Transcribe the data in full; each line must match exactly.

Records from a dataset
_ _ _

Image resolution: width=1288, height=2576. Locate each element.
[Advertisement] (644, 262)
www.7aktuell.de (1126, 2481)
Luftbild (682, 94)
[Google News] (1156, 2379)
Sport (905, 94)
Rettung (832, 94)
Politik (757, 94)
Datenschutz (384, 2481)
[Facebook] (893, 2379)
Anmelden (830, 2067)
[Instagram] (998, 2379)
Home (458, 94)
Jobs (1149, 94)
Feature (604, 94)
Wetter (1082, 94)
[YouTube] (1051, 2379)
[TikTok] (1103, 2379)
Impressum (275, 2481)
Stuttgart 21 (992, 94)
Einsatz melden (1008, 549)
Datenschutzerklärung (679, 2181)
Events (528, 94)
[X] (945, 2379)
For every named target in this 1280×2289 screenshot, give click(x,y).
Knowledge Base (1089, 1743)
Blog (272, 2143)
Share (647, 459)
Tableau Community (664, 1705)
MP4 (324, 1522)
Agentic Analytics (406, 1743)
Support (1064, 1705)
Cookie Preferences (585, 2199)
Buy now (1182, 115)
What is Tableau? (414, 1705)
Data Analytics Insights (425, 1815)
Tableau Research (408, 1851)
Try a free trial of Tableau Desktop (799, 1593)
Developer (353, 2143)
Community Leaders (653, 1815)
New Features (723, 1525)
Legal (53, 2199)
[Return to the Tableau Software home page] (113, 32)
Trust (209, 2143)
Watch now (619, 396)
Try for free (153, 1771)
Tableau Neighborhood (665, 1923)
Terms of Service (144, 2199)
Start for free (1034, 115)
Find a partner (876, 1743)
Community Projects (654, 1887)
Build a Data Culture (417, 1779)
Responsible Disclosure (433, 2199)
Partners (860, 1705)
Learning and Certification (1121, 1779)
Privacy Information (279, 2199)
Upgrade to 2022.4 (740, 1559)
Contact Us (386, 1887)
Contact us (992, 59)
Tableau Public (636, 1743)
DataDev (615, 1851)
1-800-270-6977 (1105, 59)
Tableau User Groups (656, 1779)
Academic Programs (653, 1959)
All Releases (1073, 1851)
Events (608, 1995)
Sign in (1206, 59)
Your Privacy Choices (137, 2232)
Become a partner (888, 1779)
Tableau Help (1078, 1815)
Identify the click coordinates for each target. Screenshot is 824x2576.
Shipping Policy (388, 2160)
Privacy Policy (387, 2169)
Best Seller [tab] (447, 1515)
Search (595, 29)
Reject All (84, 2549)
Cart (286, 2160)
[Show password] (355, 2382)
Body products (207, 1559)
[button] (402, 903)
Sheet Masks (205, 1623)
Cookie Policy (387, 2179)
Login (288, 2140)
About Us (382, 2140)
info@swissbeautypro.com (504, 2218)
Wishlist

_ _ _

* [RESPONSE AREA]:
Image resolution: width=1288, height=2576. Locate each element.
[Advertisement] (644, 262)
www.7aktuell.de (1126, 2481)
Luftbild (682, 94)
[Google News] (1156, 2379)
Sport (905, 94)
Rettung (832, 94)
Politik (757, 94)
Datenschutz (384, 2481)
[Facebook] (893, 2379)
Anmelden (830, 2067)
[Instagram] (998, 2379)
Home (458, 94)
Jobs (1149, 94)
Feature (604, 94)
Wetter (1082, 94)
[YouTube] (1051, 2379)
[TikTok] (1103, 2379)
Impressum (275, 2481)
Stuttgart 21 (992, 94)
Einsatz melden (1008, 549)
Datenschutzerklärung (679, 2181)
Events (528, 94)
[X] (945, 2379)
For every named target in this 1280×2289 screenshot, give click(x,y).
Knowledge Base (1089, 1743)
Blog (272, 2143)
Share (647, 459)
Tableau Community (664, 1705)
MP4 (324, 1522)
Agentic Analytics (406, 1743)
Support (1064, 1705)
Cookie Preferences (585, 2199)
Buy now (1182, 115)
What is Tableau? (414, 1705)
Data Analytics Insights (425, 1815)
Tableau Research (408, 1851)
Try a free trial of Tableau Desktop (799, 1593)
Developer (353, 2143)
Community Leaders (653, 1815)
New Features (723, 1525)
Legal (53, 2199)
[Return to the Tableau Software home page] (113, 32)
Trust (209, 2143)
Watch now (619, 396)
Try for free (153, 1771)
Tableau Neighborhood (665, 1923)
Terms of Service (144, 2199)
Start for free (1034, 115)
Find a partner (876, 1743)
Community Projects (654, 1887)
Build a Data Culture (417, 1779)
Responsible Disclosure (433, 2199)
Partners (860, 1705)
Learning and Certification (1121, 1779)
Privacy Information (279, 2199)
Upgrade to 2022.4 (740, 1559)
Contact Us (386, 1887)
Contact us (992, 59)
Tableau Public (636, 1743)
DataDev (615, 1851)
1-800-270-6977 (1105, 59)
Tableau User Groups (656, 1779)
Academic Programs (653, 1959)
All Releases (1073, 1851)
Events (608, 1995)
Sign in (1206, 59)
Your Privacy Choices (137, 2232)
Become a partner (888, 1779)
Tableau Help (1078, 1815)
Identify the click coordinates for each target. Screenshot is 824x2576.
Shipping Policy (388, 2160)
Privacy Policy (387, 2169)
Best Seller [tab] (447, 1515)
Search (595, 29)
Reject All (84, 2549)
Cart (286, 2160)
[Show password] (355, 2382)
Body products (207, 1559)
[button] (402, 903)
Sheet Masks (205, 1623)
Cookie Policy (387, 2179)
Login (288, 2140)
About Us (382, 2140)
info@swissbeautypro.com (504, 2218)
Wishlist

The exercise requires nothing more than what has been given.